The ship’s tiller keeps her eyes on her screen. “Just ran the final diagnostics. Everything is good to go.”
“You sure you can do this?” Petra asks.
“Does a Tamerist kill without reason?”
“I wish they didn’t.” A stranger has just walked into the room. No one else on the bridge recognizes him.
“Who are you?” Petra questions. “Security.”
The security officer assigned to this station draws her weapon.
“That will not be necessary. My name is Tamerlane Pryce, and I’m just hitching a ride back home.”
“Stand fast,” Petra orders. “What do you mean, you’re Tamerlane Pryce? Were your parents warmongers?”
The man sighs. “I did not mean for my religion to turn into that. It just...got out of hand; out of my control.”
“Explain yourself.”
“I’m a time traveler. To say that I was friends with Leona Matic would be...said in bad faith, but we are associates. She would recognize me. Angela would recognize me.”
“How convenient that the only person who might be able to vouch for your identity is currently indisposed.”
“Uh, sir?” the tiller jumps in. “It’s about to happen.”
“Get him out of here,” Petra orders the guard. “Take him to hock.”
“You can go alone,” the supposed Tamerlane says. He points the crown of his watch towards the guard, and taps on the screen. The guard disappears.
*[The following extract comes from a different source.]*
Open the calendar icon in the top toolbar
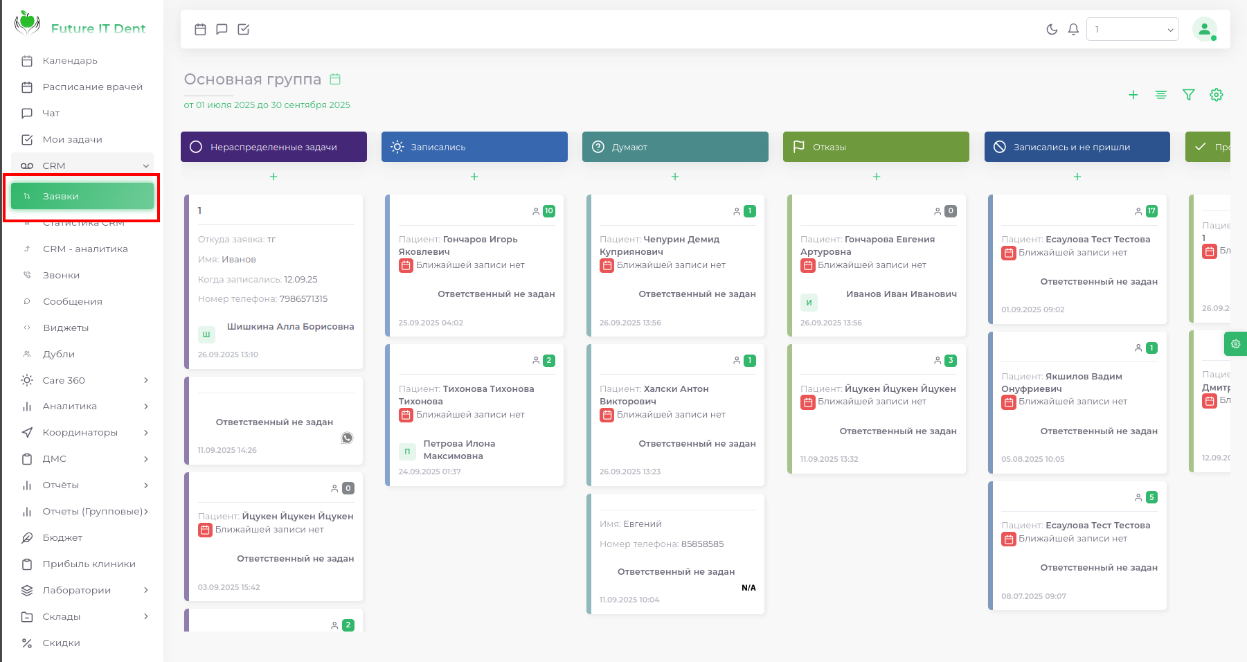This screenshot has height=662, width=1247. coord(201,29)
“How the hell did you do that?”
“Custom modified teleporter gun,” he says with a shrug. “No big deal.”
The tiller has started counting down, “...six, five, four, three, two, one. Full stop.”
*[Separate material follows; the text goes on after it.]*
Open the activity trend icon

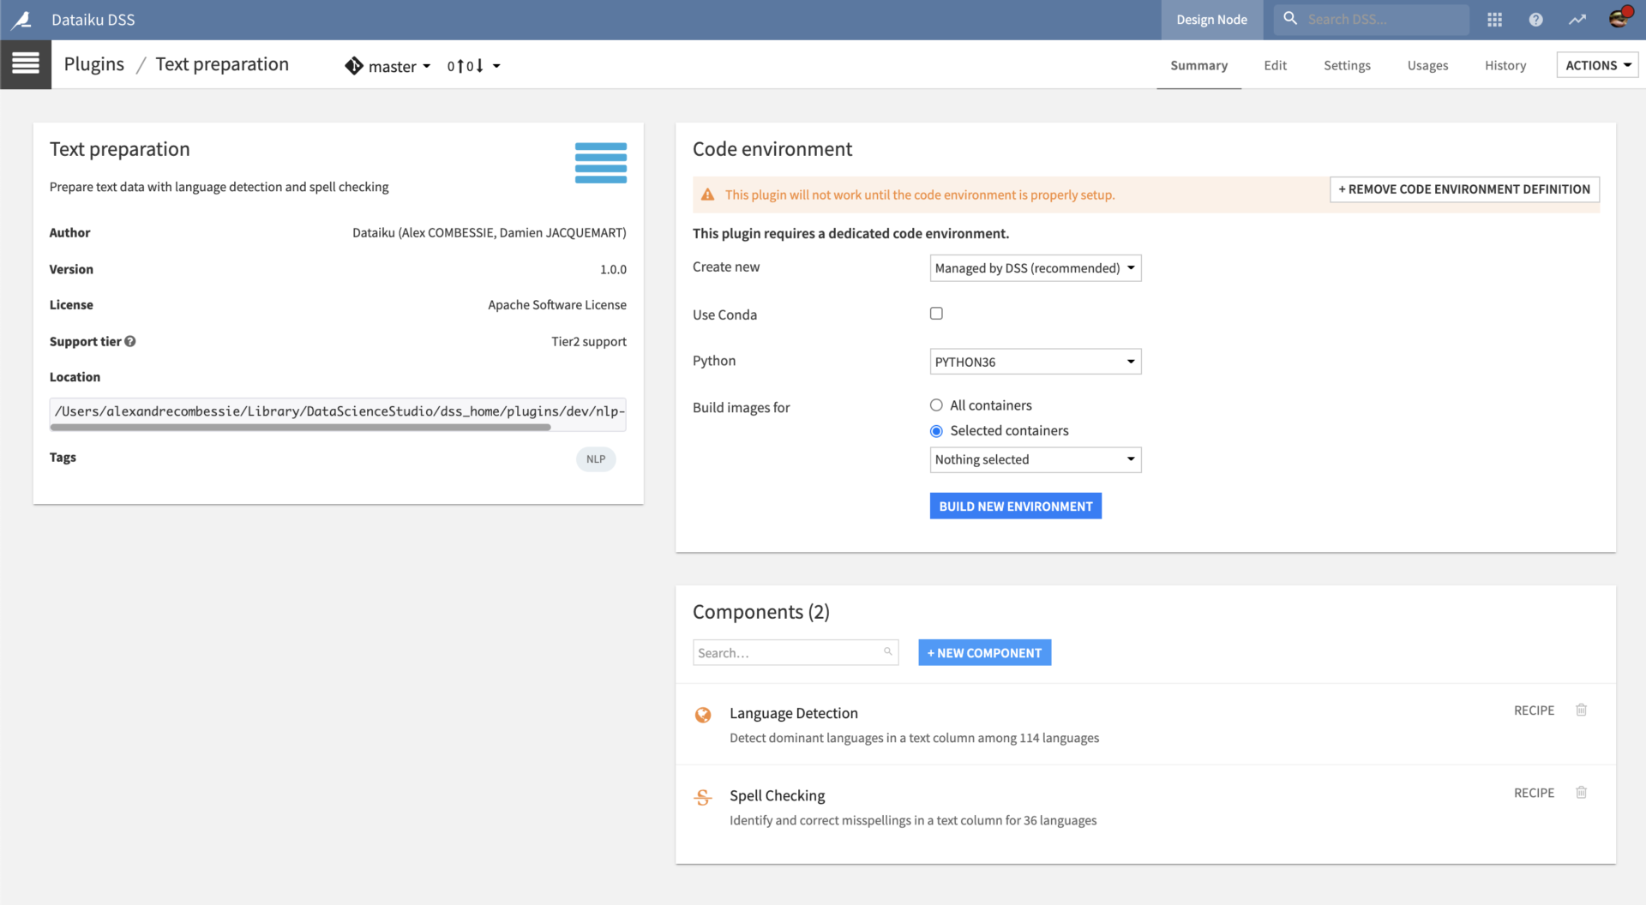[1577, 20]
The doppler shades that Leona also designed stop filtering the grayish glow, and turn completely black. “Raising shades,” the aux officer announces so that they can see fully out of the viewindow.
There is something that none of them expected; none but Tamerlane. They’re parked in front of a chunk of rock. Embedded in this rock is some kind of building. The lights are on, so someone is home. “What the fuh...?” Petra questions in a breathy voice.
The astonished bridge crew stands up, and leans forward.
“That, my new friends, is The Constant. It was my home for billions of years. Then they kicked me out, and they thought I would never find them again.”
Frightened but awe-inspired too, Petra admires the sight. “How is this possible?”
“I can get you docked,” Tamerlane tells her, “but you have to give me control.”
“Do it.” Angela has just come into the room. She’s still wearing only her bra and underwear, and holding onto her IV pole.
“Put this on,” the doctor offers, finally catching up to her. He wraps the blanket over her shoulders.
“Angela, you do know him?” Petra asks.
“Let’s just say I know...his twin brother.”
Tamerlane smirks.
“Get—” Petra stammers. “Get us in that building, I guess.”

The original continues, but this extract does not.